Acepté la derrota y vi que era imposible tratar de hacer vida como arquitecto (claro, no tenía el promedio) e igualmente contemplé que quizás intentar conquistar el mundo con una guitarra era completamente absurdo, más que todo si no se tenía dinero para comprar una. Y la poesía, ¡ay la poesía! Simplemente se había transformado en un arma que me ayudaba a conquistar mujeres en las esquinas de mi casa, no sin mencionar que mejoró mi habilidad para decir mentiras, estructurar frases y expresarme con grandilocuencia.

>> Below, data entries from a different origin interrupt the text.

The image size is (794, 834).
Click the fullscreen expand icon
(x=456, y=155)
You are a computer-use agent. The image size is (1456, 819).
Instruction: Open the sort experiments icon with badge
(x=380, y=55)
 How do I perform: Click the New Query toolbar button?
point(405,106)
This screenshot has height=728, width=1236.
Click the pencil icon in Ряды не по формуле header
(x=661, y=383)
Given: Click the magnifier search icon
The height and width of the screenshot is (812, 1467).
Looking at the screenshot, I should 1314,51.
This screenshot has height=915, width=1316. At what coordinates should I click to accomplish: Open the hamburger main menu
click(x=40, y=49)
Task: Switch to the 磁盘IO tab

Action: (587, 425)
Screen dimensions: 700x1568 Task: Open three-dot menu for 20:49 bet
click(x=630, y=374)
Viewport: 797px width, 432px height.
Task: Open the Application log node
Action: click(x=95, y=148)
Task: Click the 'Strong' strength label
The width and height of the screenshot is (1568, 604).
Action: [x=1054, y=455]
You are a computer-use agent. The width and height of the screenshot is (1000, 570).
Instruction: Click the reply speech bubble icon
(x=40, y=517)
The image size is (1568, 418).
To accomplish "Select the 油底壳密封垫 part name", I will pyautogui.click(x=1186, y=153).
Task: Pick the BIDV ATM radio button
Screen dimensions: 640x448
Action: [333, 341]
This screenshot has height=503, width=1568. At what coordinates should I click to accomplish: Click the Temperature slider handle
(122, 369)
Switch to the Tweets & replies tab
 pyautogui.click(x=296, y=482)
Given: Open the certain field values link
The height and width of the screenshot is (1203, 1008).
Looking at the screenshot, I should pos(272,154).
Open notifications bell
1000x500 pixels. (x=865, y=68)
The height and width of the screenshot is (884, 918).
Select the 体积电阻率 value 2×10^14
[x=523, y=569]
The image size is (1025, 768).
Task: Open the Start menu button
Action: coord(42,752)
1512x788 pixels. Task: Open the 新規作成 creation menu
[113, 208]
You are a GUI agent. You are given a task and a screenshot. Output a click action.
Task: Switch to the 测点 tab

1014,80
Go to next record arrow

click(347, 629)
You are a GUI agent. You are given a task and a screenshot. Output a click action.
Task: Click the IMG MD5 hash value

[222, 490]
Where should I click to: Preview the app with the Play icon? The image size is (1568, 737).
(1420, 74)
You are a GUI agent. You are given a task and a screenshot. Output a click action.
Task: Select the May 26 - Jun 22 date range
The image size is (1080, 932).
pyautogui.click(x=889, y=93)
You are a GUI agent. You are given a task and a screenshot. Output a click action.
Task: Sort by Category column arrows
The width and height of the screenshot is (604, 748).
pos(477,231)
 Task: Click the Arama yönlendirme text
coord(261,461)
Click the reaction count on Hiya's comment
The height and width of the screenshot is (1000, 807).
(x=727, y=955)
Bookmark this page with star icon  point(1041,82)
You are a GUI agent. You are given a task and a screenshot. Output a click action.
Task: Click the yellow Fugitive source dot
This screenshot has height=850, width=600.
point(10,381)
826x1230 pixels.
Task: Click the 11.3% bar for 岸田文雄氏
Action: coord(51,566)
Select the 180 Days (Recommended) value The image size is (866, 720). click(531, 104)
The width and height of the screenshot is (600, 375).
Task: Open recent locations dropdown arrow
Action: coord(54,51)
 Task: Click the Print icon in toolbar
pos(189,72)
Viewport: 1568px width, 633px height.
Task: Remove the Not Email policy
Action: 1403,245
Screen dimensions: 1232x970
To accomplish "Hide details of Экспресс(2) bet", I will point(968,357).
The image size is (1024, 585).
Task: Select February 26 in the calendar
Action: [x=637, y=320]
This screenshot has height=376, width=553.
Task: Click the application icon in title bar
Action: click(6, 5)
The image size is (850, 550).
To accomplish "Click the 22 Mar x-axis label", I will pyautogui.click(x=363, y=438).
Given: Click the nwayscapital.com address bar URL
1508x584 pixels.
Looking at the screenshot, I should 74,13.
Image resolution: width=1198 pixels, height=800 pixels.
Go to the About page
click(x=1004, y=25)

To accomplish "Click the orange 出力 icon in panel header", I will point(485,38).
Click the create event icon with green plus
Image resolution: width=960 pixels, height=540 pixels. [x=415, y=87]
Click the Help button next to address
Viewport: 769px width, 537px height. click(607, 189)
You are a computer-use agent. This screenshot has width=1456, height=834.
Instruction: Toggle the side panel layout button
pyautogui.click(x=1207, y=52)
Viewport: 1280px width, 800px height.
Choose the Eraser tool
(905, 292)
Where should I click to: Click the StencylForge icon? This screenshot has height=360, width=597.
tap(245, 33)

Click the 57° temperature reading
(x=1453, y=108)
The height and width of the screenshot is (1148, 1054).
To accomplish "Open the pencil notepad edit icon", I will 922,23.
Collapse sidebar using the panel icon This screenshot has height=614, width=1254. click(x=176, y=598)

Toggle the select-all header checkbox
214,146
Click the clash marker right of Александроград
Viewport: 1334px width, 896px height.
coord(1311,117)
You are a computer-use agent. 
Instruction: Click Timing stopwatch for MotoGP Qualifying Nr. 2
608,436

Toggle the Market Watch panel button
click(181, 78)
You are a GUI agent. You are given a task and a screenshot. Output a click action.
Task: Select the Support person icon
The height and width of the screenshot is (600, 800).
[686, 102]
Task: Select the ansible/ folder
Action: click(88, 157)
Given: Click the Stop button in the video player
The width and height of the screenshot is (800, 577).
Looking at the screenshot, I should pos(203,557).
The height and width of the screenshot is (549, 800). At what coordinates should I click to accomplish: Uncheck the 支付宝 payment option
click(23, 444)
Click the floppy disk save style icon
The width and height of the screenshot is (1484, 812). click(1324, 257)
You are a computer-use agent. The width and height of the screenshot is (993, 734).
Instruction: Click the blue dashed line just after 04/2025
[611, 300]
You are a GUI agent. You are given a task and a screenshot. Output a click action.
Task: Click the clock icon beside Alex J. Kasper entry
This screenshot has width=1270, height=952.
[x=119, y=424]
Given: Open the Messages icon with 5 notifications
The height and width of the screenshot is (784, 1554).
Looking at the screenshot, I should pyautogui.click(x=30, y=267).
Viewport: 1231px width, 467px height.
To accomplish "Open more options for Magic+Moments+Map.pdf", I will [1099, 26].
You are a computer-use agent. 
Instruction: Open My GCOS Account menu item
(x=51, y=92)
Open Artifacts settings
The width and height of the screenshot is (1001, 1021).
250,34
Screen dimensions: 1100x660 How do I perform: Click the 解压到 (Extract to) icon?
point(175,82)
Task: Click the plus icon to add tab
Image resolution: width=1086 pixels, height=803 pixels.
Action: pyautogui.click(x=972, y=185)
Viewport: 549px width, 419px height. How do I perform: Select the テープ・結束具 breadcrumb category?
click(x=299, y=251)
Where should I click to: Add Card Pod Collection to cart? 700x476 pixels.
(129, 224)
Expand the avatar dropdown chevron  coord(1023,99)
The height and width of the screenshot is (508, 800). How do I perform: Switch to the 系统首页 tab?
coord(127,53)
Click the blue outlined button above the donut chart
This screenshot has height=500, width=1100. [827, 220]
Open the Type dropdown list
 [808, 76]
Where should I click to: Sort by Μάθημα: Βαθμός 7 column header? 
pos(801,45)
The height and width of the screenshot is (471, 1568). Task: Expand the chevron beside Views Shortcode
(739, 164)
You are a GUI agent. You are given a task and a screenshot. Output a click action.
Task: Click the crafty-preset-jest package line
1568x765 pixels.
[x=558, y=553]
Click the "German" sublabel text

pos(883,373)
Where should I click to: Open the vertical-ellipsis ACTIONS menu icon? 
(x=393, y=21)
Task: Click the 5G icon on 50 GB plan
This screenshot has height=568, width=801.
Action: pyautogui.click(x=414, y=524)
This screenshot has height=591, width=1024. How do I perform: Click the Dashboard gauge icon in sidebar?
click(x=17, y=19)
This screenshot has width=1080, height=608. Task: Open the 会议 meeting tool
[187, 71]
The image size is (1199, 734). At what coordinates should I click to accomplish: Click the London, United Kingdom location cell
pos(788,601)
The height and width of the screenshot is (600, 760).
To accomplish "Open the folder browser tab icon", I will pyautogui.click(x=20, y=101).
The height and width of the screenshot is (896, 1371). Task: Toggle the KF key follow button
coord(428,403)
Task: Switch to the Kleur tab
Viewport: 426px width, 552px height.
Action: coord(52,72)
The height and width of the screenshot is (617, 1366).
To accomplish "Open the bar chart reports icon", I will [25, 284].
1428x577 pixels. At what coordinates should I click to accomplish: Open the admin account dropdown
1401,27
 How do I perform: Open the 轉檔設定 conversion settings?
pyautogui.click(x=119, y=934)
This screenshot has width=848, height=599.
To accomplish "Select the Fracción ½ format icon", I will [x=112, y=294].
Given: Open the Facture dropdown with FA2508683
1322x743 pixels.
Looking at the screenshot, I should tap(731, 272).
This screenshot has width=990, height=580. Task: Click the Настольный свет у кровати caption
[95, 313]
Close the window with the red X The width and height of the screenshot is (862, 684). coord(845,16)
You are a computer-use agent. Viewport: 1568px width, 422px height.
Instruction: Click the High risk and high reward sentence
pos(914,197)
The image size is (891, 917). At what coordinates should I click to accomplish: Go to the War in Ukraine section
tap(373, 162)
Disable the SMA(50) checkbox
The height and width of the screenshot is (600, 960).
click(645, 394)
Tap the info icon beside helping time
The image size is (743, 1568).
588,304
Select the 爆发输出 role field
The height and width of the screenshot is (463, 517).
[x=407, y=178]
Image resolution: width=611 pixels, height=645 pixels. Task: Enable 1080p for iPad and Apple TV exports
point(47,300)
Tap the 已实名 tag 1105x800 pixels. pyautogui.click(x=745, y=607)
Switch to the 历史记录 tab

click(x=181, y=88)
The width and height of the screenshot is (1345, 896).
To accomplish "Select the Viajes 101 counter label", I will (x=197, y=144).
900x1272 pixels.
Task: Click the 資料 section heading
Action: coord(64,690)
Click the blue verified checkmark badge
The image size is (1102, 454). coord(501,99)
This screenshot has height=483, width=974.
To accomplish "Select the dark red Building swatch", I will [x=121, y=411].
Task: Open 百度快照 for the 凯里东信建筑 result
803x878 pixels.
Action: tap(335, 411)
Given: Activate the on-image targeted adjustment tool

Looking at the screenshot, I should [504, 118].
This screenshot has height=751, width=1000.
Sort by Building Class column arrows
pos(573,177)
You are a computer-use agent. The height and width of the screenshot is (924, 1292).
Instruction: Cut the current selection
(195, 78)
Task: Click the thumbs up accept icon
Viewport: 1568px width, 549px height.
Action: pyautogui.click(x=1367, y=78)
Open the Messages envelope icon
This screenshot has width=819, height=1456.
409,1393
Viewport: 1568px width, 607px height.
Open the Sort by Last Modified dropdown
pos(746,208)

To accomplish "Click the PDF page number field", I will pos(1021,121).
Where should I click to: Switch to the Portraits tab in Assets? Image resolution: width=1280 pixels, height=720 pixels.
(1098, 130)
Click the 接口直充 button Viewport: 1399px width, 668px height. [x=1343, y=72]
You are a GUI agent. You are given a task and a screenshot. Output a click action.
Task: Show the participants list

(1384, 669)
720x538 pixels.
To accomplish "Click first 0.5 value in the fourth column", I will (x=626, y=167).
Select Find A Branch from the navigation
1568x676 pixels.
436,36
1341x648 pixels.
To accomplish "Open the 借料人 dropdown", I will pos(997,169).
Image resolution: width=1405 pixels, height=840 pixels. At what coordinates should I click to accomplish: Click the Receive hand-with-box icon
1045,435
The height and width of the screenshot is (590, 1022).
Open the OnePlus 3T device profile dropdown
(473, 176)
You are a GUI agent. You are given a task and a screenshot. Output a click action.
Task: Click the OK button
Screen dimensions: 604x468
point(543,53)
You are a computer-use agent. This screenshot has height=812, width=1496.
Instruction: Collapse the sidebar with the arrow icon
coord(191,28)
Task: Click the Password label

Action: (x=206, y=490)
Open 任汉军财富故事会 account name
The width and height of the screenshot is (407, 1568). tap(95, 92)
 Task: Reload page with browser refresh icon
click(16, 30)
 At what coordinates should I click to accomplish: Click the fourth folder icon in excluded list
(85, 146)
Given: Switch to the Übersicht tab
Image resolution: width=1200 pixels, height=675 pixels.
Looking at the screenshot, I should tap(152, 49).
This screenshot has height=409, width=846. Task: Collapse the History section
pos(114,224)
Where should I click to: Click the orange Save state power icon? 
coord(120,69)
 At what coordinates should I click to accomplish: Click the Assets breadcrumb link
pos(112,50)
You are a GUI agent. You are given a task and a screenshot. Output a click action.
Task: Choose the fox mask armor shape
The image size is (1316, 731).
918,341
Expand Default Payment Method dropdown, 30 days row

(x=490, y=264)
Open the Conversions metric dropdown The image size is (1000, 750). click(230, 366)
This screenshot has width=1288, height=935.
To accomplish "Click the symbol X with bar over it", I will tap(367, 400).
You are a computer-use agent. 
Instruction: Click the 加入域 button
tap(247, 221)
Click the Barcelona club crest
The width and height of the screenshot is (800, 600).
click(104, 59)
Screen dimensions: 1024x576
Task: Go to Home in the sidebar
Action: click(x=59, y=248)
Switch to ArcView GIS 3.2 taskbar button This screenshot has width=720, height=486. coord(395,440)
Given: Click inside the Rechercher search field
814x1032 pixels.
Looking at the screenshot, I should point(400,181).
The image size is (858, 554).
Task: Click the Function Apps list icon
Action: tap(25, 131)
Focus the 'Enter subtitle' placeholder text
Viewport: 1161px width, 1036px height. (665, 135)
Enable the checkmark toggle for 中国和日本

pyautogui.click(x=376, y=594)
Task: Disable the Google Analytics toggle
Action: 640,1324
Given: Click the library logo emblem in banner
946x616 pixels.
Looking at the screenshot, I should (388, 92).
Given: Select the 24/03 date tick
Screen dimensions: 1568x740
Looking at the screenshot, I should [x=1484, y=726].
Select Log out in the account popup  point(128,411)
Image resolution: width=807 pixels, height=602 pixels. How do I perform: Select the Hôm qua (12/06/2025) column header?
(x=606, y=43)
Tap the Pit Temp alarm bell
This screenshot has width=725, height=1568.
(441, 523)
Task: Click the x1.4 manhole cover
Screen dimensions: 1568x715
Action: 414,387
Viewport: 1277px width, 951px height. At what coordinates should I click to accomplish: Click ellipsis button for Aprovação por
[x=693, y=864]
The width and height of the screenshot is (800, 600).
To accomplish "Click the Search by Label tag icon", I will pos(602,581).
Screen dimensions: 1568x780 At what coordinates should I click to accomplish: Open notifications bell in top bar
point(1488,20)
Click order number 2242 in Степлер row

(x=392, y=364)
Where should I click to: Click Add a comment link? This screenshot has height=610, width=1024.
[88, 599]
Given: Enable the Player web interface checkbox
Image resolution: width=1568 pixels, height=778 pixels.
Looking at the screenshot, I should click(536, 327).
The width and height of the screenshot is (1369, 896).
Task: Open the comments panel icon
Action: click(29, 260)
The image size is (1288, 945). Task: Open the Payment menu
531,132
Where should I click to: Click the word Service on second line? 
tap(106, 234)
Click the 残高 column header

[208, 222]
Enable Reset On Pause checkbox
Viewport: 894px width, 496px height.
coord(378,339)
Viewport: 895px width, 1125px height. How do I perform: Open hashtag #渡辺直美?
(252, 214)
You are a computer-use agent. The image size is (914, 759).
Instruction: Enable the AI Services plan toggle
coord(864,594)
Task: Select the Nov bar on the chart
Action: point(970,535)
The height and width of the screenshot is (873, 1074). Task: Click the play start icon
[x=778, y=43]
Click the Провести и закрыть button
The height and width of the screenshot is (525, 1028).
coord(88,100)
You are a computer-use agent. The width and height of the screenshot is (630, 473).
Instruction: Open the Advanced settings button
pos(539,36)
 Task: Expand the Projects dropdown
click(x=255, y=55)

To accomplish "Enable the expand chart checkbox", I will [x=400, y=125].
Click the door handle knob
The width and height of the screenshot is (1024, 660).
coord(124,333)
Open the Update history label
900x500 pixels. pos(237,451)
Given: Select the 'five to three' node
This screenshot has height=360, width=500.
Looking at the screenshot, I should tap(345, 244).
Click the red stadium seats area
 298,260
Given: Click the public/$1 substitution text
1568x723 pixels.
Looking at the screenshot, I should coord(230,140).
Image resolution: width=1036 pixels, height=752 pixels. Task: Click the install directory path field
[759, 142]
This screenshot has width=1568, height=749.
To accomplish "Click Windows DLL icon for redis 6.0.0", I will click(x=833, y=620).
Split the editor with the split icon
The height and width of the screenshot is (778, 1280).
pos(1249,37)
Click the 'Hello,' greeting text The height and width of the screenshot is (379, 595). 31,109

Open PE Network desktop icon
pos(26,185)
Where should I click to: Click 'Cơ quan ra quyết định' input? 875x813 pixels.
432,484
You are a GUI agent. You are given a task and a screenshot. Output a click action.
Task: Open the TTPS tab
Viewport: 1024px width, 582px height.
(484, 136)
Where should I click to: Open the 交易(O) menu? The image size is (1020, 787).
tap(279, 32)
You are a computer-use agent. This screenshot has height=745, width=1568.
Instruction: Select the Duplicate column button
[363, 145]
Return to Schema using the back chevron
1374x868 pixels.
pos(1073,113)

Aceptando muchas cosas en todos esos años subsiguientes, comencé a estudiar en el Instituto Universitario de Tecnología de Cabimas (¡a mucha honra nojoda!), diciéndome esa vez que todo sería diferente, que un cambio trascendental se daría en mi vida llena de tanta mala leche. Estudiando en la extensión de Ciudad Ojeda me transformé en la sensación de mi casa de estudios. Heredé en poco tiempo una obsesión por las bibliotecas. Me devoraba cualquier libro que encontrase con el fin de aprobar todas las materias con un promedio superior a los 17 puntos. Y así iba. En las clases me gané un eximo prestigio entre los profesores y alumnos gracias a las horas invertidas estudiando con tanta pasión. Era un excelente expositor, y desarrollaba muy bien los trabajos de investigación, tanto así que se convirtió en un negocio que me ayudó a mantener mi carrera (vendía mis trabajos de investigación). Llegué a dar clases bajo la supervisión de muchos profesores que tocaron mi corazón, que vieron tantas cosas en mí que mucho tiempo ignoré, o sencillamente viví sin su consciencia. Me gustaba mucho ir a clases. Cuando llegaban las vacaciones metía materias en verano, pero a veces no podía por la prelación. En esos “entresemestres” sentía miedo de que todo se derrumbara nuevamente como en otras ocasiones por descuidar el trabajo duro hacia los sueños y las metas, así que para mantenerme fresco me puse a entrenar leyendo, pero como la biblioteca estaba cerrada no tenía otra opción que pedir prestado libros a las personas que me circundaban (vale decir que no tenía dinero para comprarlos) y les digo señores que pasaba muchísimas horas del día leyendo libros, en especial los libros de psicología y filosofía de mi tía Mariela quien en su juventud tenía el “sueño” de ser psicóloga y estudió 2 años en la universidad pero tuvo que dejar la carrera cuando se casó y tuvo a su primer hijo.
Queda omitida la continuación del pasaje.